TRANSPARENT POLYMER FILM WITH DISCOLOURATION COMPENSATION

Abstract

A single-layer or multilayer film formed from one or more polymeric materials has CIE colour values a* and b* such that −7≤a*≤0, −15≤b*≤0 and an optical transmission T such that 60%≤T≤95%. The inventive, transparent films provide discoloration compensation that alleviates yellowing caused by UV light.

Claims

1. Single-layer or multilayer transparent film comprising one or more polymeric materials, wherein the film has CIE colour values a* and b* of −7≤a*≤0, −15≤b*≤0 and an optical transmission T of 60%≤T≤95%.

2. The film according to claim 1, wherein −7≤a*≤−5, −6≤a*≤−4, −5≤a*≤−3, −4≤a*≤−2, −3≤a*≤−1 or −2≤a*≤0.

3. The film according to claim 1, wherein −15≤b*≤−11, −13≤b*≤−9, −11≤b*≤−7, −9≤b*≤−5, −7≤b*≤−3, −5≤b*≤−1 or −3≤b*≤−0.

4. The film according to claim 1, wherein the film has an optical transmission T of 65%≤T≤95%, 70%≤T≤95%, 75%≤T≤95%, 80%≤T≤95%, 85%≤T≤95% or 90%≤T≤95%.

5. The film according to claim 1, wherein said film contains one or more main dyes which absorb light having wavelengths in a range from 520 to 600 nm.

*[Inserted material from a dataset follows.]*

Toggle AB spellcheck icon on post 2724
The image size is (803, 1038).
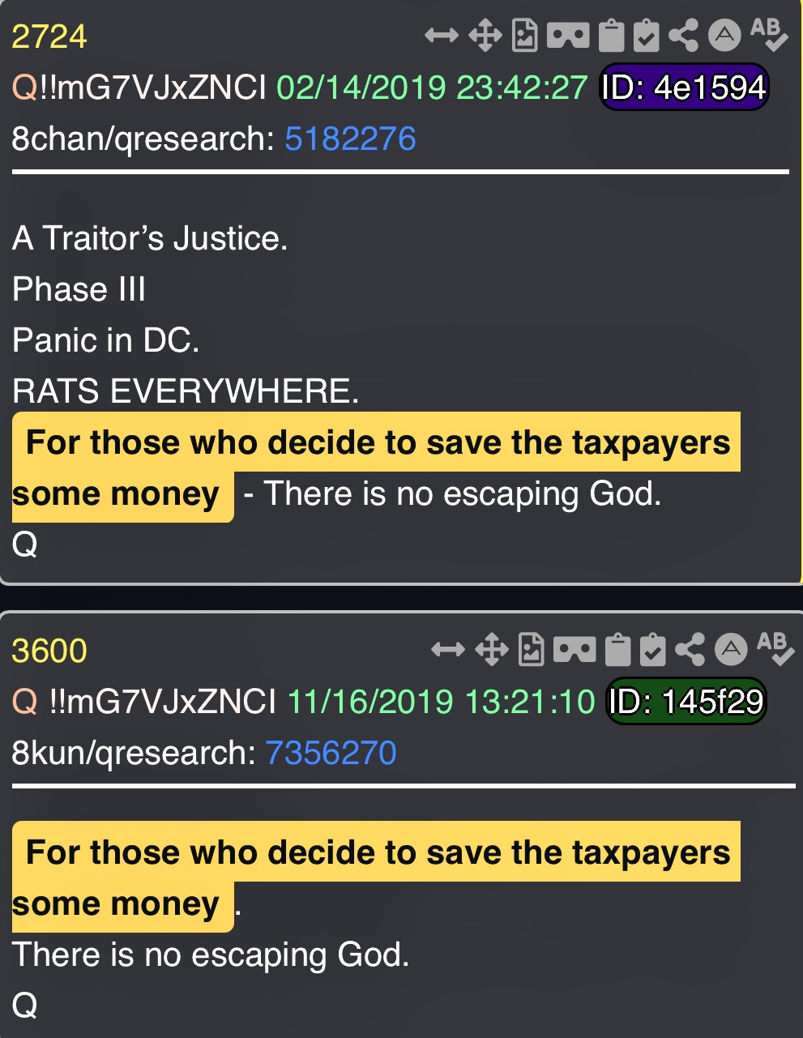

6. The film according to claim 1, wherein said film contains one or more supplementary dyes which absorb light having wavelengths in range from 520 to 600 nm, where the main and supplementary dyes are present in a ratio of the integrated absorption of the one or more main dyes in the wavelength range from 520 to 600 nm to integrated absorption of the one or more supplementary dyes in the wavelength range from 520 to 600 nm is in the range from 4:1 to 1:1.

7. The film according to claim 1, wherein the film comprises one or more layers which, independently of one another, consist of a polymeric material having a proportion of from 60 to 99% by weight of vinyl chloride polymer (VCP), based on the total weight of the layer.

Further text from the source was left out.